## DO THIS:
Reproduce the section of the Friends Fiduciary passage below that opens with "In a separate" and closes with "this past July.", swapping "fellowship" for "internship".

## TEXT PASSAGE:
══════════

In July, Friends Fiduciary sent comments directly to the SEC on potential disclosure requirements for sustainability and climate change issues. Corporate disclosure of material climate risks, financial impacts, and opportunities remains limited and generally unhelpful to investors seeking to understand how these issues affect companies. FFC believes this information is important to making good investment decisions.
In a separate communication FFC also asked the SEC to enforce existing climate disclosure guidelines and to consider requiring greater transparency related to purported climate “benefits” reported by some companies. A prime example is the wood pellet industry’s claim that burning biomass, like wood pellets, reduces greenhouse gas emissions from power plants; this is disputed by some experts. Friends Fiduciary’s shareholder and policy advocacy are two important ways its Quaker values are working to influence corporate America to do better.
In September, Kate Monahan began a year‐long fellowship with Friends Fiduciary through Quaker Voluntary Service’s second‐year Alumni Fellows program.
Retreat, Conference, and Study Centers
Friends Center was the locus for issue‐based organizing before and after the Democratic National Convention in Philadelphia, Pa., this past July.

══════════

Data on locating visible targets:
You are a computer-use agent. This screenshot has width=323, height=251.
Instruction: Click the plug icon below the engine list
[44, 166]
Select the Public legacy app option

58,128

══════════

## EXERCISE RESULT:
In a separate communication FFC also asked the SEC to enforce existing climate disclosure guidelines and to consider requiring greater transparency related to purported climate “benefits” reported by some companies. A prime example is the wood pellet industry’s claim that burning biomass, like wood pellets, reduces greenhouse gas emissions from power plants; this is disputed by some experts. Friends Fiduciary’s shareholder and policy advocacy are two important ways its Quaker values are working to influence corporate America to do better.
In September, Kate Monahan began a year‐long internship with Friends Fiduciary through Quaker Voluntary Service’s second‐year Alumni Fellows program.
Retreat, Conference, and Study Centers
Friends Center was the locus for issue‐based organizing before and after the Democratic National Convention in Philadelphia, Pa., this past July.